Changes to the tax code could have serious implications for your financial plan. While it’s prudent to explore your planning options, you still need to focus on the fundamentals and what makes sense for your unique circumstances.

Paul Chmielewski

For example, individuals who could have an estate tax problem as of 2026 might want to consider their available planning options now. However, Paul Chmielewski, who oversees Centralized Estate Services for Cerity Partners, strikes a cautionary note. “In 2012, everybody was concerned that the estate tax exemption was going to decrease from $5 million to $1 million. People made a lot of planning decisions out of fear that they came to regret because, of course, the opposing sides made a deal, and rates stayed at $5 million after all.”

What to Do Instead of Worrying

No one wants to be caught flat-footed in the event of seismic change, but how do you find the middle ground between complacency and overreaction? The key is to cut through the noise and focus on what’s appropriate for you. “If you’re concerned about changes to the estate tax exemption, and you can afford to gift, go ahead and gift,” advises Chmielewski. “But run the numbers and make sure it makes sense for you first.”

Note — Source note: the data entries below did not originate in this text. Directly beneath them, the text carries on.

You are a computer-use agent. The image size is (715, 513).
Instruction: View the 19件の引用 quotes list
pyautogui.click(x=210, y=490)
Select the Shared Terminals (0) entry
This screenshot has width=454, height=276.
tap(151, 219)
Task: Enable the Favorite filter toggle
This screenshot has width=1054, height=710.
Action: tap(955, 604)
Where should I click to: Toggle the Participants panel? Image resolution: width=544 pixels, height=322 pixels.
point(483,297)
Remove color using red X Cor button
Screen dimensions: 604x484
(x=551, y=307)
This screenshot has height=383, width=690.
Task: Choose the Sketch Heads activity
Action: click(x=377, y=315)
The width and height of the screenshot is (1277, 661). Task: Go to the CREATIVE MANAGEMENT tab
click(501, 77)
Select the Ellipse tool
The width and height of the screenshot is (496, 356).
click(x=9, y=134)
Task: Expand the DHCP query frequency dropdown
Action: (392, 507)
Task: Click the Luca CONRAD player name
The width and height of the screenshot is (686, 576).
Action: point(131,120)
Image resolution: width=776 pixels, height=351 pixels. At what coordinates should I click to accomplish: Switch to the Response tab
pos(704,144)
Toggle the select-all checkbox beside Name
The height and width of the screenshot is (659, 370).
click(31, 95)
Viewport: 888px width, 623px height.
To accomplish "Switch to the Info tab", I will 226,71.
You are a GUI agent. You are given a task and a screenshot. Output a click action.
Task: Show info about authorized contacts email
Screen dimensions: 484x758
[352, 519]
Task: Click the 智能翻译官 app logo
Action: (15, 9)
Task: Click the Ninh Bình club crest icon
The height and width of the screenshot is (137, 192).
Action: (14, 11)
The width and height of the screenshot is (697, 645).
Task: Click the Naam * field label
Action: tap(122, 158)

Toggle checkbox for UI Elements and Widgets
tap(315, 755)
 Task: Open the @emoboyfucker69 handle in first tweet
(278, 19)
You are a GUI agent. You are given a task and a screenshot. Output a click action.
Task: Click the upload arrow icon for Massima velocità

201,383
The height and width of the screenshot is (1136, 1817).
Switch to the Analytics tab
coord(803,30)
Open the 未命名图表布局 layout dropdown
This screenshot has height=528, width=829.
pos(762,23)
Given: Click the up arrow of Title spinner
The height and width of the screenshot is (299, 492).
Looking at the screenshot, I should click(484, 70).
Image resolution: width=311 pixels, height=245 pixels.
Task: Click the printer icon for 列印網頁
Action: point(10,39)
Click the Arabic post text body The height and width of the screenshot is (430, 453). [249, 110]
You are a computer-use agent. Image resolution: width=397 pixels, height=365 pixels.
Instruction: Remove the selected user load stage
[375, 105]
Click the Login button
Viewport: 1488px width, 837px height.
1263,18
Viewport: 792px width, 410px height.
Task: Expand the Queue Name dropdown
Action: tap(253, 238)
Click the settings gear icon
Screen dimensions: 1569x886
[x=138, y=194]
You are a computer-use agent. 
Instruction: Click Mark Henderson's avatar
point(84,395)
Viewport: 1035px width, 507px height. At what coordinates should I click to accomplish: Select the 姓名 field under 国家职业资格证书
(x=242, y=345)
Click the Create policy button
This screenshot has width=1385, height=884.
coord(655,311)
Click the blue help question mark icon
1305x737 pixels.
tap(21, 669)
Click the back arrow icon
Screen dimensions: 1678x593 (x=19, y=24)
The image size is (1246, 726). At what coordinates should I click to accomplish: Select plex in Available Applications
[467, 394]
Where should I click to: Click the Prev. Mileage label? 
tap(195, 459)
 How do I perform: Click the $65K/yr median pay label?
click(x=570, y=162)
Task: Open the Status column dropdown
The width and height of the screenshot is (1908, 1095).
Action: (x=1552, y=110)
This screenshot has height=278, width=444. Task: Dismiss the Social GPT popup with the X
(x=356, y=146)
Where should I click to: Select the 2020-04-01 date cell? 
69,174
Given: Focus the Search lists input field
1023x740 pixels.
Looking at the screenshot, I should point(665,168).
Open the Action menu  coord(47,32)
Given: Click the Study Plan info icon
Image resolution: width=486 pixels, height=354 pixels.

Michelle Soto, CDFA®, CFP®

Michelle Soto, CDFA®, CFP® says, “An election creates a sense of urgency because of fears about changes to rules and regulations. However, there’s a complex decision tree that you need to go through before acting. If you’re afraid that income tax rates are going up, perhaps you should do a Roth conversion. But does that even make sense in the first place? Are you retired already, and does the math still pencil out?”

“As advisors, our opportunity is to provide balance and perspective for our clients,” Soto concludes. “I want to reassure them that no matter what happens, I am running the numbers and doing what makes sense to keep their financial plans on track.”